We wrześniu 2023 roku konkurencyjny Proximus stwierdził, że abonamenty internetowe Orange były sprzedawane jako „światłowód”. Nazwa ta była myląca zarówno dla firmy telekomunikacyjnej, jak i dla organizacji Testachats. Proximus od kilku lat rozwijał już sieć światłowodową, projekt wart kilka miliardów euro, mający na celu doprowadzenie kabli światłowodowych bezpośrednio do domów, aby przyspieszyć prędkość połączenia internetowego.
Orange w rzeczywistości korzysta z sieci Telenet, która składa się jeszcze ze „starych” kabli koncentrycznych. Telenet rozpoczął współpracę z Fluvius w 2023 roku w celu utworzenia sieci w pełni światłowodowej. Proximus, który dysponował w pełni światłowodową siecią, pozwał więc Orange w związku z tą „fałszywą reklamą”.
Myląca nazwa
„Terminy 'fiber’, 'światłowód’ i 'włókno światłowodowe’ odnoszą się do sieci w całości składającej się ze światłowodów aż do domu klienta” – uzasadnia sąd apelacyjny w Antwerpii. „Orange używa sieci mieszanej składającej się częściowo ze światłowodów i częściowo z kabli koncentrycznych.”

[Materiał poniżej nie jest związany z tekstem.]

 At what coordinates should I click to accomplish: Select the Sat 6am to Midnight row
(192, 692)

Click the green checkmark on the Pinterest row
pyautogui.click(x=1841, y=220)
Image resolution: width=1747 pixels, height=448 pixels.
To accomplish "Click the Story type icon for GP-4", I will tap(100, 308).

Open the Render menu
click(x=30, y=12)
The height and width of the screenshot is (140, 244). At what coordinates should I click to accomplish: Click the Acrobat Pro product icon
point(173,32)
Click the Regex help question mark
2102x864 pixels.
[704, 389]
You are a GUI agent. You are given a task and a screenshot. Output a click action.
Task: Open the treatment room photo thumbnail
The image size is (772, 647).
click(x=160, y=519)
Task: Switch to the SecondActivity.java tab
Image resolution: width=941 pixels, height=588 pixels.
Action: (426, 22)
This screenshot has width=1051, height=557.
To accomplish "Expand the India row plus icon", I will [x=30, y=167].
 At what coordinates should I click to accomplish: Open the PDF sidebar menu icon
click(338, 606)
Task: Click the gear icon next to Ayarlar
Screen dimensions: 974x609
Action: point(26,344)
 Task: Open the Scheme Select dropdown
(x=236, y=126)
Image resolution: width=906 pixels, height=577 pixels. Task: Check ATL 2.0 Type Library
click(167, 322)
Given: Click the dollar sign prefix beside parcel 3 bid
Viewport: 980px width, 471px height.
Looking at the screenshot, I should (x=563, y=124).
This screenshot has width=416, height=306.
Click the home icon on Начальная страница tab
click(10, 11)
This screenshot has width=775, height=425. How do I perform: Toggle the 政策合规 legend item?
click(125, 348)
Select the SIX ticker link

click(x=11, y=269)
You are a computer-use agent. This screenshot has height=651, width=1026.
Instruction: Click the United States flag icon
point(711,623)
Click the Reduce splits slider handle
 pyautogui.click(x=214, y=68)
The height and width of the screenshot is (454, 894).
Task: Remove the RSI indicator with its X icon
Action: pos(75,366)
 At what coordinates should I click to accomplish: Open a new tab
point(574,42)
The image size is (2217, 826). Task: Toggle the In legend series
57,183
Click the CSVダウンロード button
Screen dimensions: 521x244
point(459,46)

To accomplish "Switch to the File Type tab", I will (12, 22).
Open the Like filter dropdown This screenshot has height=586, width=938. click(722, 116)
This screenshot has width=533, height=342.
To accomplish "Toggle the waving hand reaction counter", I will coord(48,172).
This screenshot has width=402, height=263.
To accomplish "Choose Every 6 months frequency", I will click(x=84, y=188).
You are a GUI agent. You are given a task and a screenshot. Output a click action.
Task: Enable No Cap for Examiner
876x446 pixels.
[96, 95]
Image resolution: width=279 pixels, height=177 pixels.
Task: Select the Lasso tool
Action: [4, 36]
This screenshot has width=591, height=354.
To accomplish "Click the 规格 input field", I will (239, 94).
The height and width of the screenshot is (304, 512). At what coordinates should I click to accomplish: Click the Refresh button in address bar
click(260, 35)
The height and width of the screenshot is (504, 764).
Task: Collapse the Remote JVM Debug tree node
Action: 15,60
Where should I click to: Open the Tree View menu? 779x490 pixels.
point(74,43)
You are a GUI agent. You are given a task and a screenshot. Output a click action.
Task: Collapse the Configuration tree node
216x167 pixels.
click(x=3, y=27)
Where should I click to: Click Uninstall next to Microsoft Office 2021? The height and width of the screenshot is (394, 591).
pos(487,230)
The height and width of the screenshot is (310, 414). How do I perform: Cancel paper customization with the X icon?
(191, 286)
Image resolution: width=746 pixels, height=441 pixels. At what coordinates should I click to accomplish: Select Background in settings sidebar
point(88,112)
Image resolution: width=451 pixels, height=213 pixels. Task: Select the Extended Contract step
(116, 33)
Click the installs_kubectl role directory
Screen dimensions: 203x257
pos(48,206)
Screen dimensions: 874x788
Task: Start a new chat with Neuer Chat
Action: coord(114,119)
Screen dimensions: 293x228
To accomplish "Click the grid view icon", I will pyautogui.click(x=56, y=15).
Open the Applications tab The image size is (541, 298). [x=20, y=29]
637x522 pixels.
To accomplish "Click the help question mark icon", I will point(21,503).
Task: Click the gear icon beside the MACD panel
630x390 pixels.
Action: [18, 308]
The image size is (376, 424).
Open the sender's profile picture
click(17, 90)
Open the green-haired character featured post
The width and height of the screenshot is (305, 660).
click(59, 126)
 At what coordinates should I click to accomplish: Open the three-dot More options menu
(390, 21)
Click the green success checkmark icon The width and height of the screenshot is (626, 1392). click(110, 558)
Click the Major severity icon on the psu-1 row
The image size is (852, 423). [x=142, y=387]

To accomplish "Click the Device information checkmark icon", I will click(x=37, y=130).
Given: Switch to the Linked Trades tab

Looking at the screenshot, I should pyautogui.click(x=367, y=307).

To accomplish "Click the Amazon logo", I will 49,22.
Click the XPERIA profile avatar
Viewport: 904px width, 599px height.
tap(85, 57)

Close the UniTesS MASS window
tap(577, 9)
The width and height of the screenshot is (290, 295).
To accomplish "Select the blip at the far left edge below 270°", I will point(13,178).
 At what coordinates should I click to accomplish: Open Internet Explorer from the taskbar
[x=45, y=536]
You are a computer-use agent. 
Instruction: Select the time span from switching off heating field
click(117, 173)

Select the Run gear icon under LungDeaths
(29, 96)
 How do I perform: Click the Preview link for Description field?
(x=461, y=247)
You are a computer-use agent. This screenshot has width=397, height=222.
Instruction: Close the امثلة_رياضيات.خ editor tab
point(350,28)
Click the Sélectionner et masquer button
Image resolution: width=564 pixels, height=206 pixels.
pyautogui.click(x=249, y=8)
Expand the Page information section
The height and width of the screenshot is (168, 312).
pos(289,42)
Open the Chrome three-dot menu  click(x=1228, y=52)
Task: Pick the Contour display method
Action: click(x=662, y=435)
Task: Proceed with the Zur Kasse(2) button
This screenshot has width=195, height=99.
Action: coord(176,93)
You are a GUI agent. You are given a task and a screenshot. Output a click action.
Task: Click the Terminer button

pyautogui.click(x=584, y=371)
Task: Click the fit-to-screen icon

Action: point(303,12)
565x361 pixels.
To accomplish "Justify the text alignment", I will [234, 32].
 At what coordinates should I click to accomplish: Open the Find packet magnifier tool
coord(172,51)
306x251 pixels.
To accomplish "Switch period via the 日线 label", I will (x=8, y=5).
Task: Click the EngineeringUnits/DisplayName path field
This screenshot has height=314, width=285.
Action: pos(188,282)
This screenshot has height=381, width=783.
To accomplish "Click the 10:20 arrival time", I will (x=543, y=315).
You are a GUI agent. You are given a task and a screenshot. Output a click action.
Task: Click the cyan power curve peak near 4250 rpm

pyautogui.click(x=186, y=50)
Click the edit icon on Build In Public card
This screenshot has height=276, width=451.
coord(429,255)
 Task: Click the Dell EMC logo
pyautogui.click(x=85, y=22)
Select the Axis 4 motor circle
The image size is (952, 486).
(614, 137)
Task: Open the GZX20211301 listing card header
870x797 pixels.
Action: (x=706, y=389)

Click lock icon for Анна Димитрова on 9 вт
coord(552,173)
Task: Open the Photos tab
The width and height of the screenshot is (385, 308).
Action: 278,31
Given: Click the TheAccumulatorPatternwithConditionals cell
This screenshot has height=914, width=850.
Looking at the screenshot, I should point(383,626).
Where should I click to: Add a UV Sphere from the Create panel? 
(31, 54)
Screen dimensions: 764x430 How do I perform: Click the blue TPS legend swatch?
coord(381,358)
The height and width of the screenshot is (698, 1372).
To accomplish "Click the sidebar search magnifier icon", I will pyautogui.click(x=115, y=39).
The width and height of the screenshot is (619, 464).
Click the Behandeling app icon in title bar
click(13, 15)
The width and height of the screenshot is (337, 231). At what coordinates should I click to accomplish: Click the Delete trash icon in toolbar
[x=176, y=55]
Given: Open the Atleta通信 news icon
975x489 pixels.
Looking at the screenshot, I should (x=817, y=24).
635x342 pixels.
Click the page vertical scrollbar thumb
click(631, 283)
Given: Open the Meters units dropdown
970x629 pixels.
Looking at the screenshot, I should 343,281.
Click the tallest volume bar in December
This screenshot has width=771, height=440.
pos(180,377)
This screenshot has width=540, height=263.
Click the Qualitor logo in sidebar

Sąd uznał, że Orange chciał przekonać konsumentów, że oferuje produkty w sieci światłowodowej, używając terminu „światłowód” w nazwach swoich produktów opartych na kablach koncentrycznych. „To wprowadza konsumentów w błąd co do natury i jakości tych produktów oraz wpływa na ich decyzje zakupowe” – można przeczytać w uzasadnieniu.
Sąd nałożył kary pieniężne w przypadku nieprzestrzegania przez Orange tego zakazu.